→ **Фрагмент страницы**:
-------

Кёгэном называют средневековый фарс, родившийся из одного корня с театром но — древней пантомимы Саругаку. Однако если театр но (“искусство с музыкой и танцами”) развивался как явление городское и аристократическое, то кёгэн (“искусство с игрой слов”) оставался деревенским, народным, будучи построен на шутке и драке (вроде лацци итальянской комедии дель арте). Оба жанра дожили до наших дней и широко востребованы современной культурой: токийские клерки после тяжелого рабочего дня отправляются посмотреть представления но, пусть даже и засыпая в зале; но на кёгэн не уснешь.
Короткие забавные сценки кёгэн требуют особого мастерства: канонические жесты и позы должны сочетаться с умением актера находить собственные выразительные средства.
В кёгэн могут выступать только мужчины и только представители династии. История жанра насчитывает 600 лет, а семья Сигэяма из Киото, которая давала мастер-класс в центре “На Страстном”, — 400. Старейший представитель семьи Сигэяма — Сеннодзё (ему 84 года!) объяснил, что иероглиф “кёгэн” обозначает шутки, интригу и ложь, а артисты кёгэн — веселые обманщики. Они играют несуществующими предметами и заставляют видеть невидимое в пустом пространстве — зрителям же нужно включить воображение и стать доверчивыми, как дети. К слову, этот принцип оказал огромное влияние на европейцев. Самый известный спектакль Питера Брука “Сон в летнюю ночь” построен во многом на открытиях традиционного японского театра. Часть этих открытий московские зрители увидели в оригинале.
Первым был сыгран древний фарс “Привязанный к палке”. Хозяин, боясь, что в его отсутствие слуги выпьют саке, привязывает одному из них палку к плечам, второму связывает руки за спиной и уходит. Но двое изворотливых слуг умудряются напоить друг друга. Один из самых смешных моментов — когда привязанный к палке слуга держит большую глубокую крышку с саке и понимает, что не может поднести ее ко рту. С горя он начинает плескать саке на себя, а потом уже дает выпить второму слуге — лишь бы добро не пропало. Однако скоро за их спиной возникает хозяин, и все трое замирают на секунду в одной фронтальной композиции, потом в другой — как бы ставя ряд точек, обозначающих кульминацию события. Развязка не заставляет себя долго ждать: хозяин выгоняет подвыпивших и очень довольных собой слуг.

-------

→ **Исходные данные**:
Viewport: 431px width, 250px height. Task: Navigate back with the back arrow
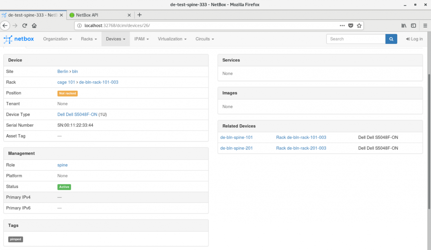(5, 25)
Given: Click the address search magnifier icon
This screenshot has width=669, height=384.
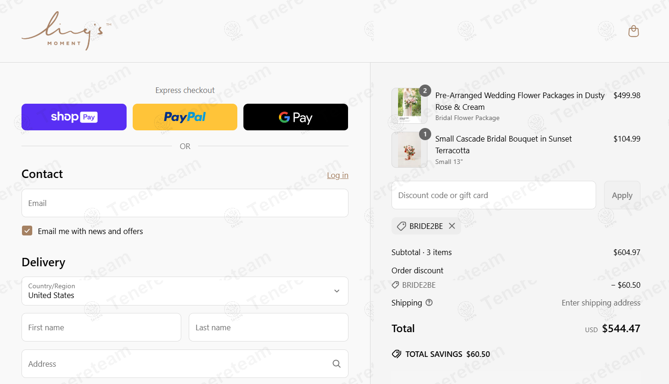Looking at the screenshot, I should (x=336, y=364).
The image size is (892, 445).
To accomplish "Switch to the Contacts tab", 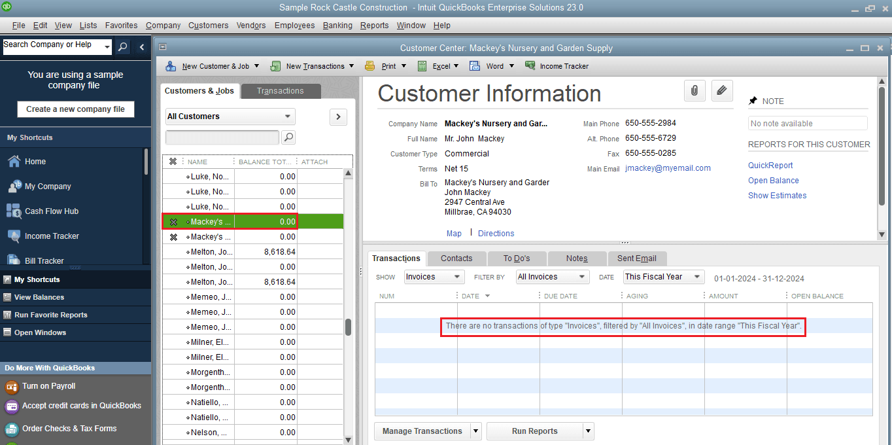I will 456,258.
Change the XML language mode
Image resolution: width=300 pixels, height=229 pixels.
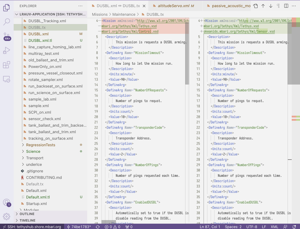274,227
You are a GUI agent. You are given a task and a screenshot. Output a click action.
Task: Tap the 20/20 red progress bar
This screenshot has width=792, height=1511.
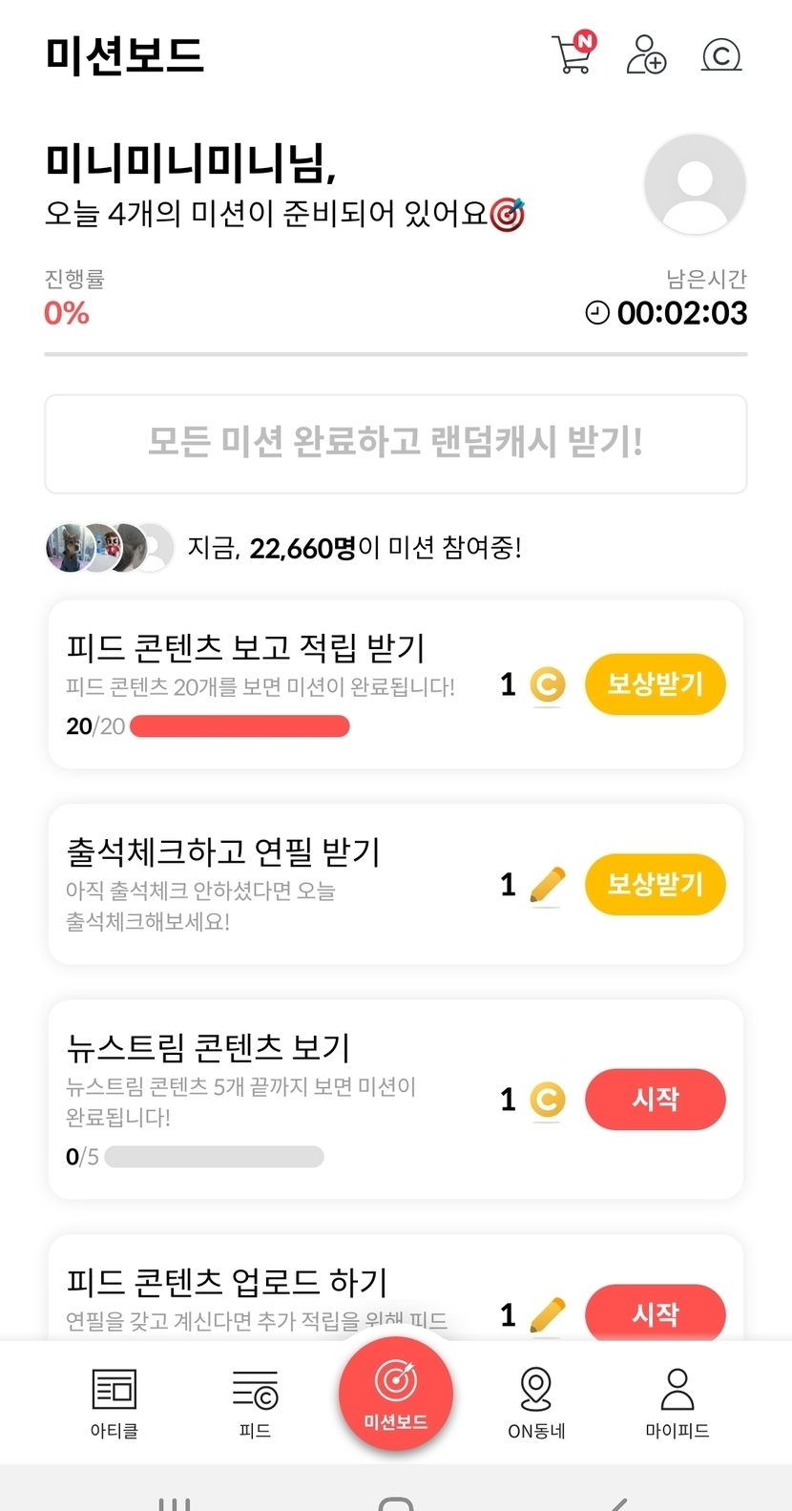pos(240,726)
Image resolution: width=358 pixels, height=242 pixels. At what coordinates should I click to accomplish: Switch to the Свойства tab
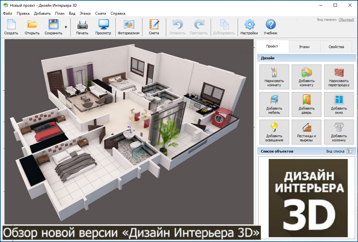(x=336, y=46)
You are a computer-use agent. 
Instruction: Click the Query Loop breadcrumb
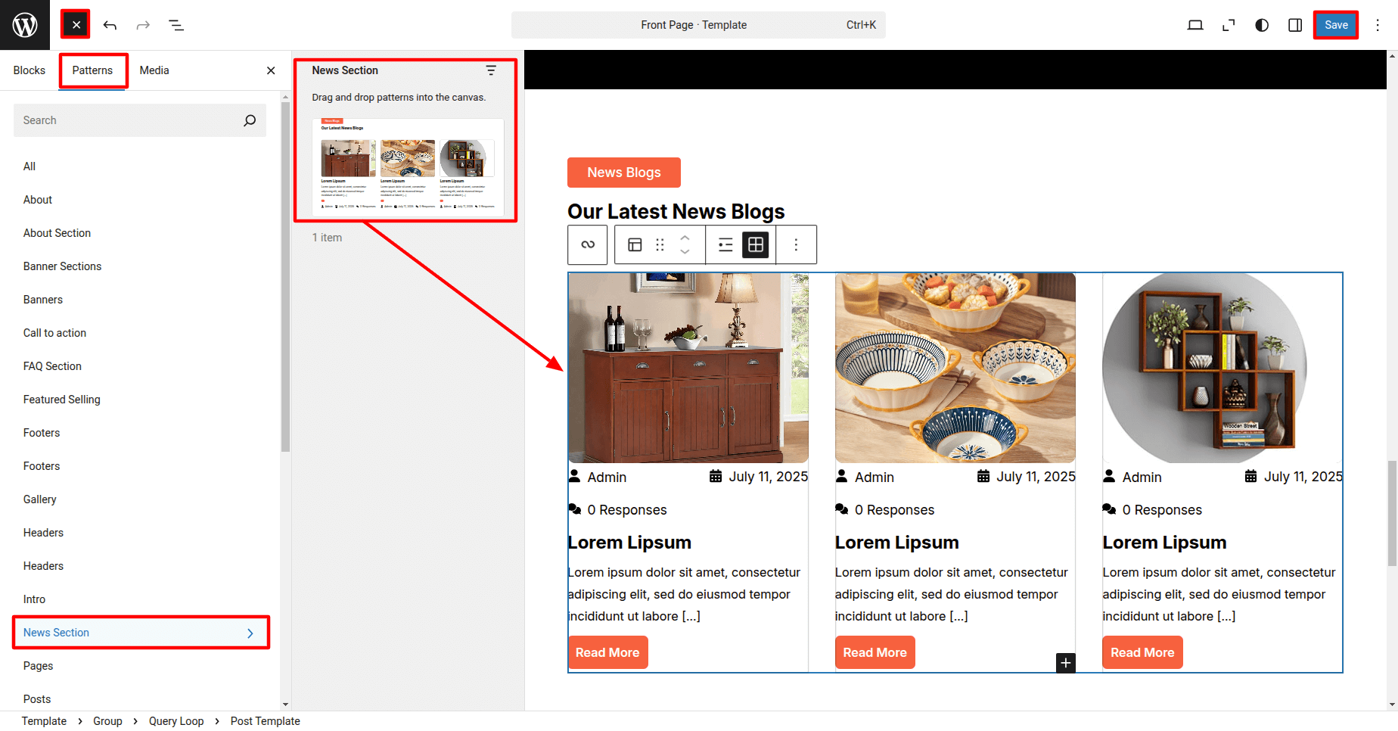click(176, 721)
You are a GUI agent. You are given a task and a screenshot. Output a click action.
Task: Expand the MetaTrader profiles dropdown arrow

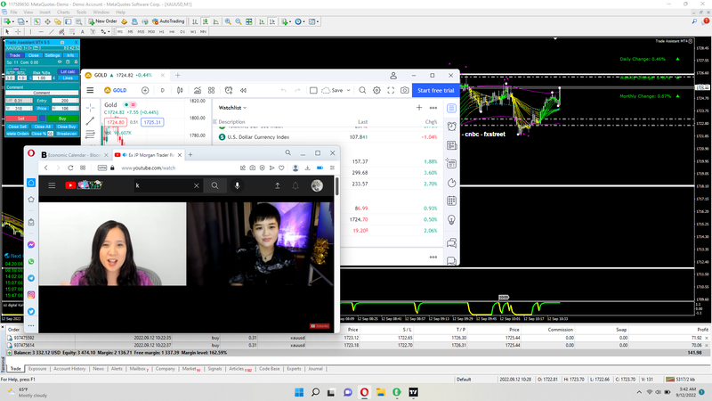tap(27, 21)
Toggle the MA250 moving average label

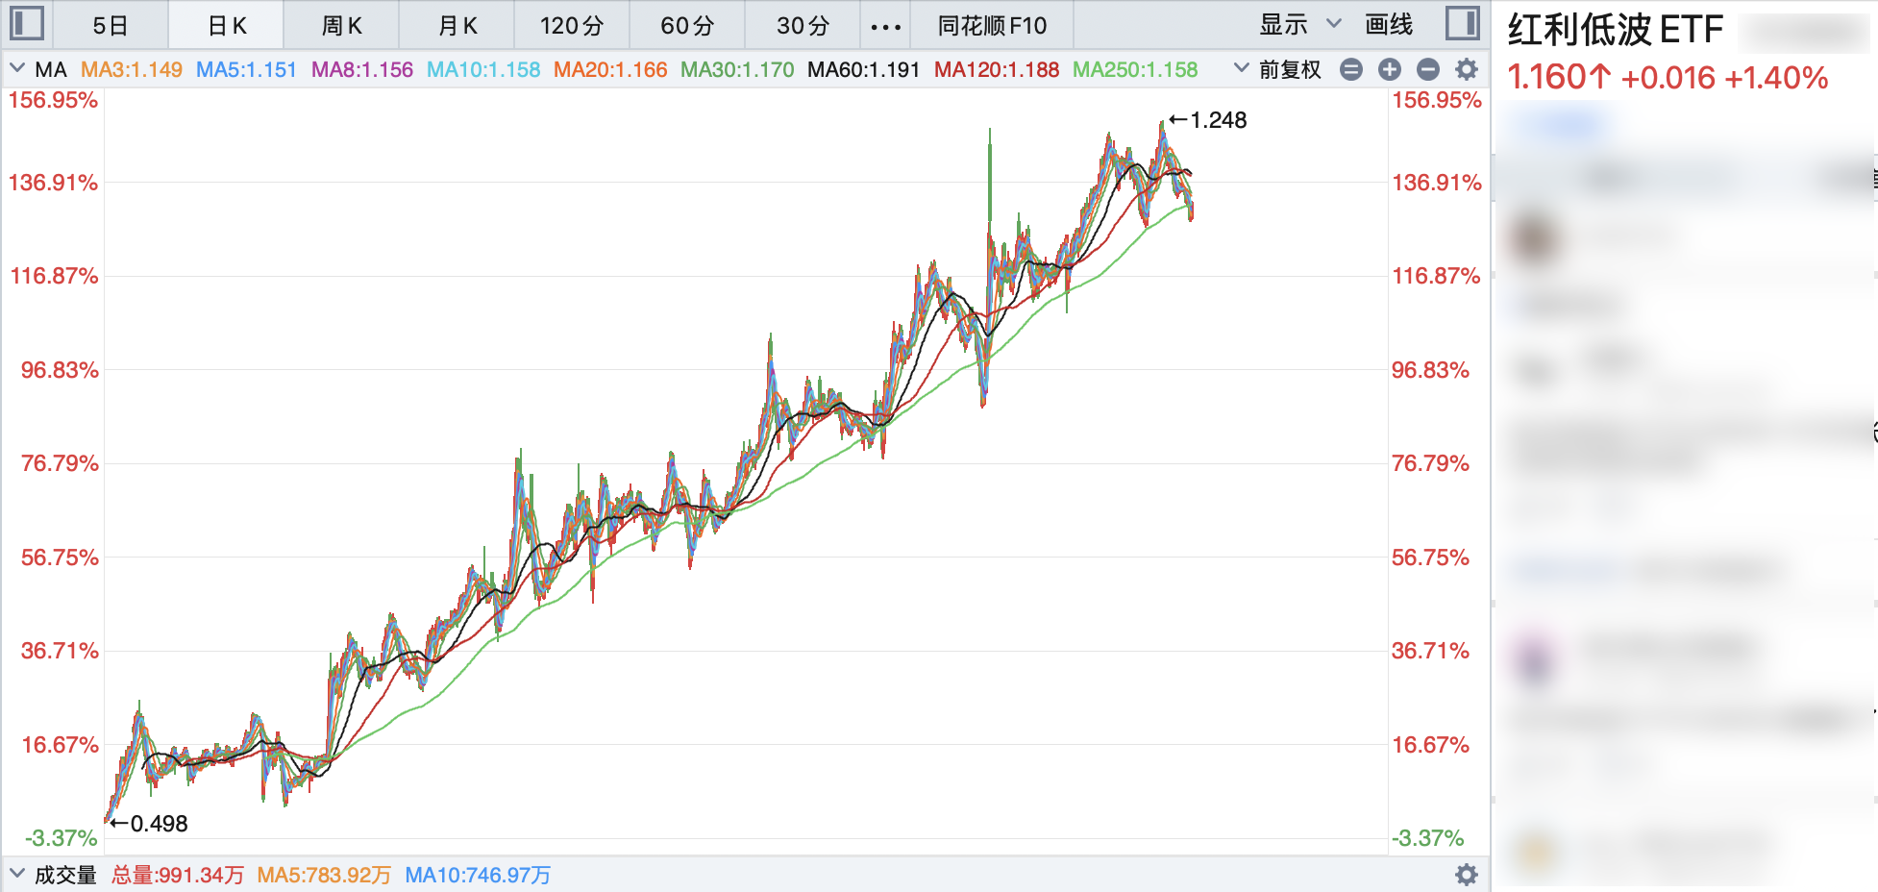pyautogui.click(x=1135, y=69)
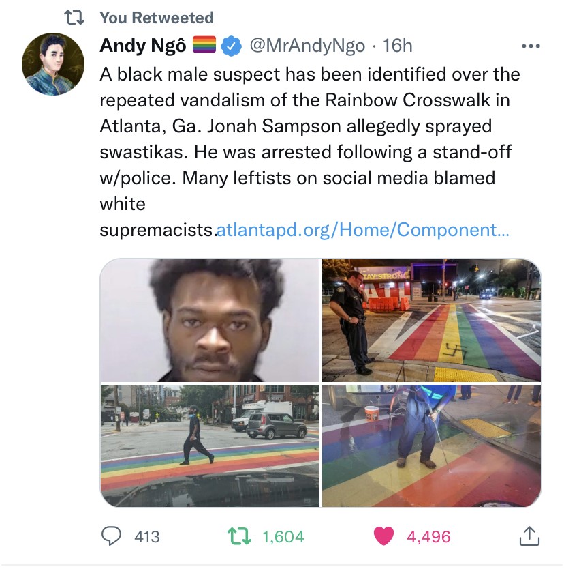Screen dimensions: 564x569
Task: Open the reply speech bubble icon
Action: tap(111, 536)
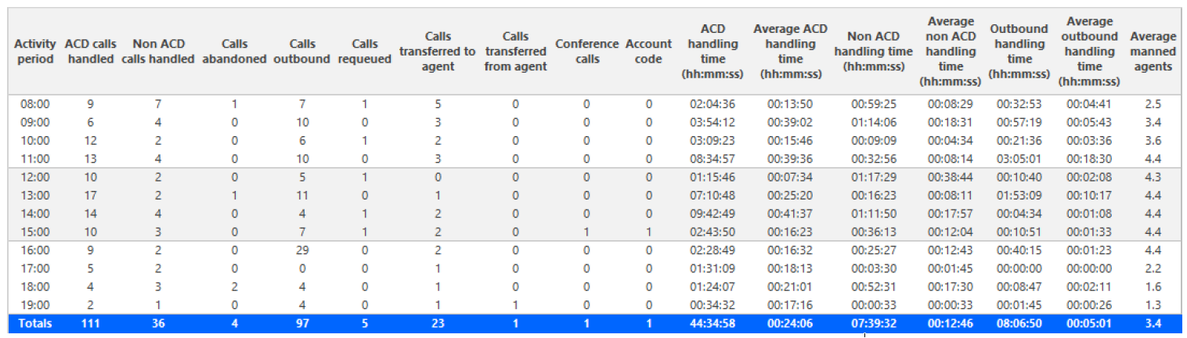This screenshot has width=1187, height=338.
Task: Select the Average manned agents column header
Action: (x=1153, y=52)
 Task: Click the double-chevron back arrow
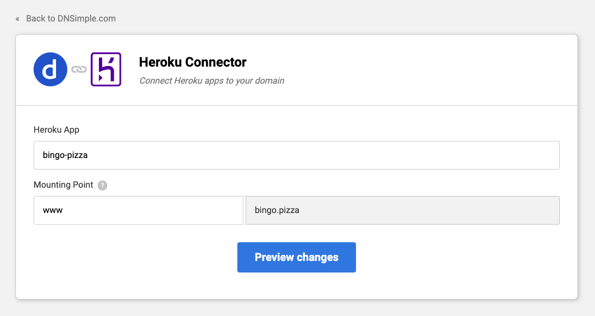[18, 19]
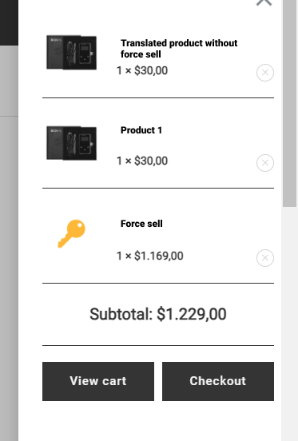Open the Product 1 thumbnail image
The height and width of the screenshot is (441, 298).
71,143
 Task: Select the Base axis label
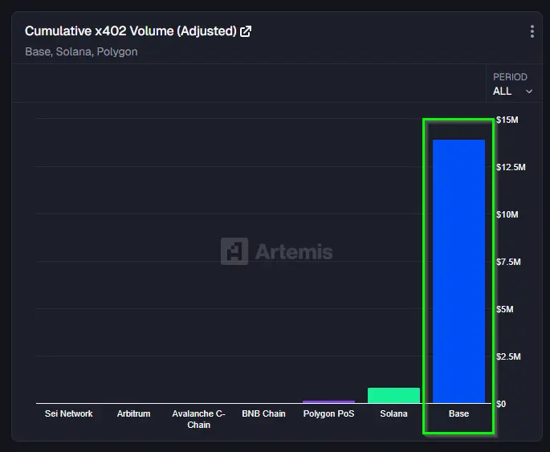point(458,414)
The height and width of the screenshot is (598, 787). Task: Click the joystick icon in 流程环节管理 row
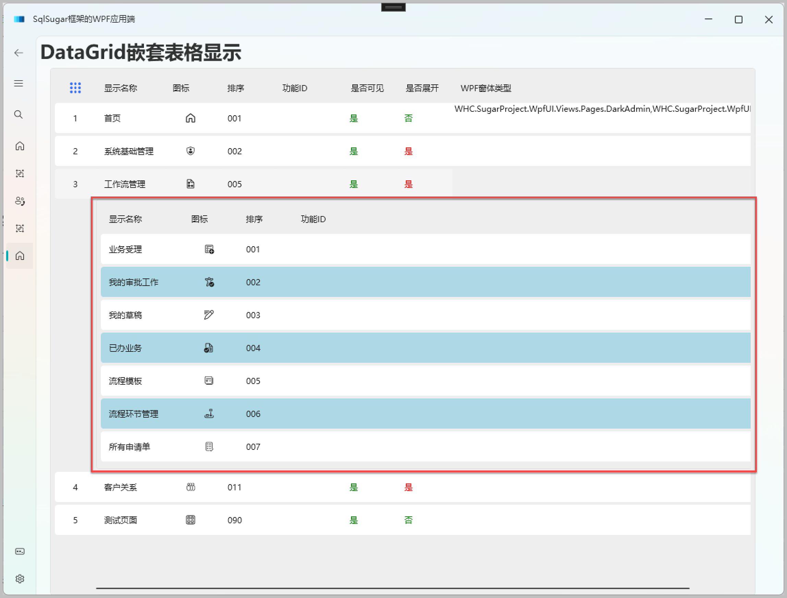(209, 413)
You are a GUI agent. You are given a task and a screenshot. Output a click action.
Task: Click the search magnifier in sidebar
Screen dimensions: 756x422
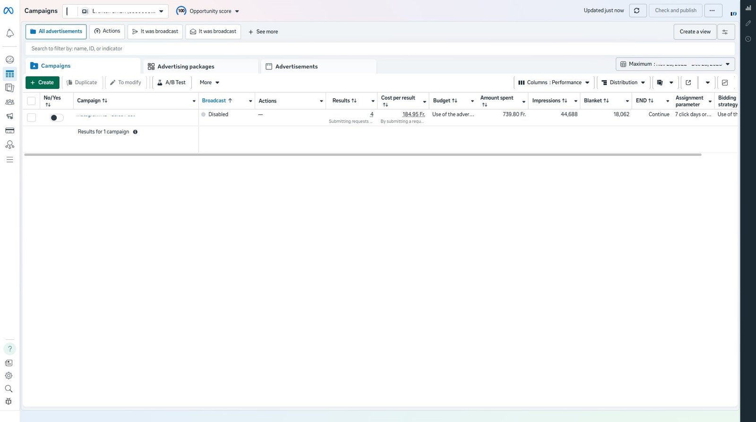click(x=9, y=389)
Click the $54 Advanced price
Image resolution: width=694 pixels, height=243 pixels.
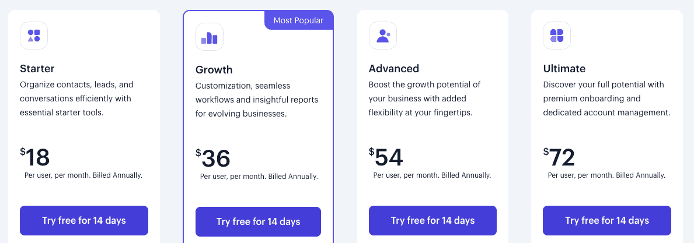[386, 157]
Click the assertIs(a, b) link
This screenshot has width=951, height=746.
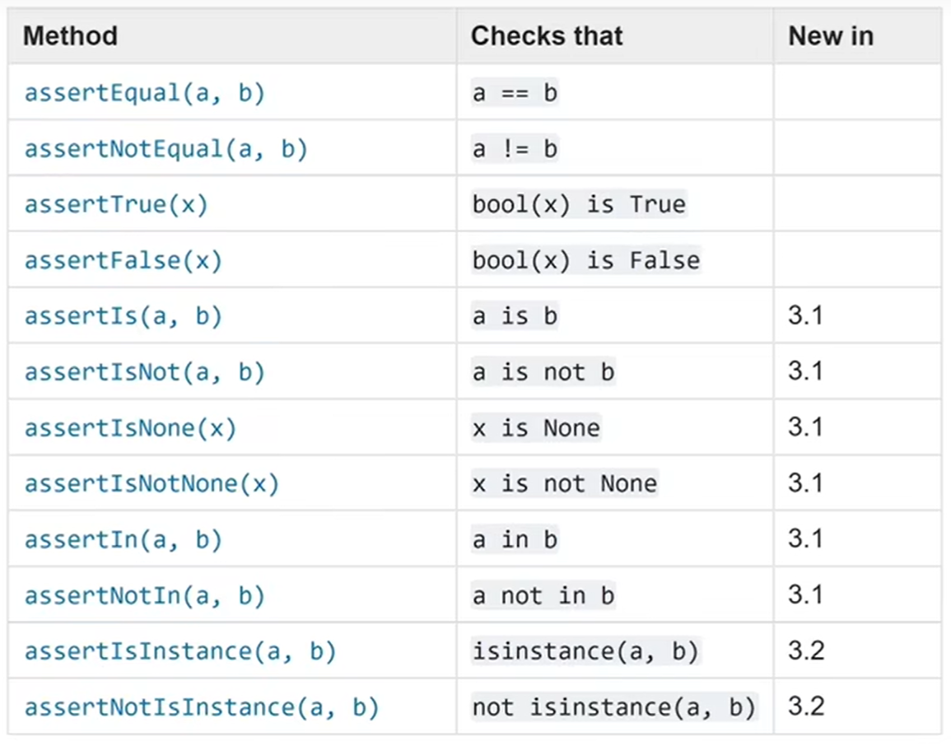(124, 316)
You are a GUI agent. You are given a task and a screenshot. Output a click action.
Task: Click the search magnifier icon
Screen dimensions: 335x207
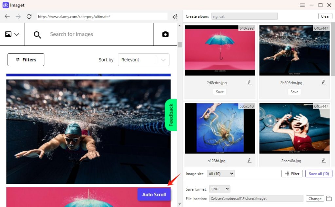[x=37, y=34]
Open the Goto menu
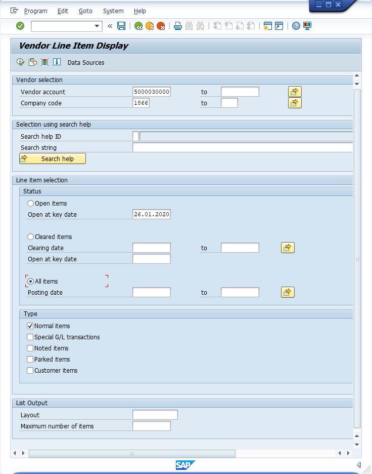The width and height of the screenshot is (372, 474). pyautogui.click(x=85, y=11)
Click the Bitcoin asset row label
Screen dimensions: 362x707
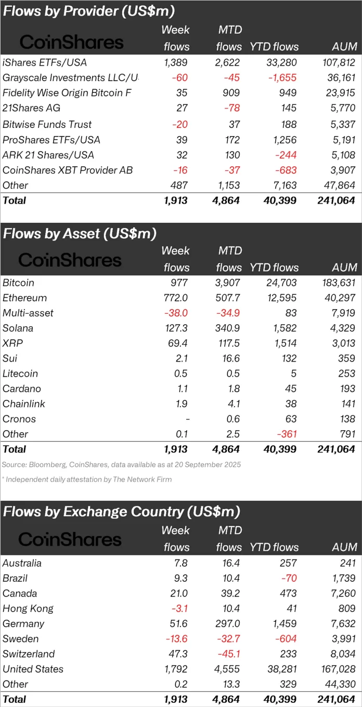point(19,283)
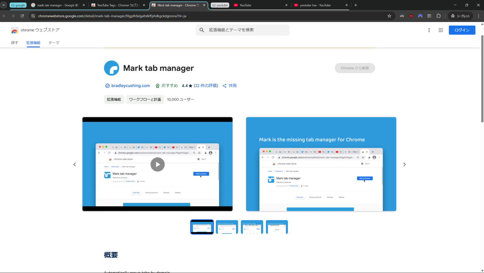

-------

→ **Короткое упражнение 1**: Перескажите в виде списка абзац текста о кёгэне, начинающийся словами «Кёгэном называют средневековый фарс», сохранив его главные факты.
→ **Короткое упражнение 2**: Соответствуют ли тексту о кёгэне утверждения (a) в кёгэн могут выступать женщины; (b) семье Сигэяма из Киото 400 лет; (c) Сеннодзё 84 года? Ответьте «да» или «нет» и приведите решающие слова текста.
→ **Короткое упражнение 3**: Что, согласно тексту о кёгэне, хозяин в фарсе «Привязанный к палке» делает со вторым слугой, прежде чем уйти?
Приведённые пункты здесь не понадобятся.

→ **Полный ответ 1**:
- Кёгэн — средневековый фарс, выросший, как и театр но, из древней пантомимы Саругаку.
- Театр но («искусство с музыкой и танцами») развивался как городское и аристократическое явление.
- Кёгэн («искусство с игрой слов») остался деревенским и народным, построенным на шутке и драке.
- Оба жанра дожили до наших дней и широко востребованы современной культурой.
- Токийские клерки после работы ходят на представления но, хотя и засыпают в зале, а на кёгэне уснуть невозможно.

→ **Полный ответ 2**:
(a) Нет: «В кёгэн могут выступать только мужчины и только представители династии».
(b) Да: «семья Сигэяма из Киото, которая давала мастер-класс в центре “На Страстном”, — 400».
(c) Да: «Сеннодзё (ему 84 года!)».

→ **Полный ответ 3**: Связывает ему руки за спиной.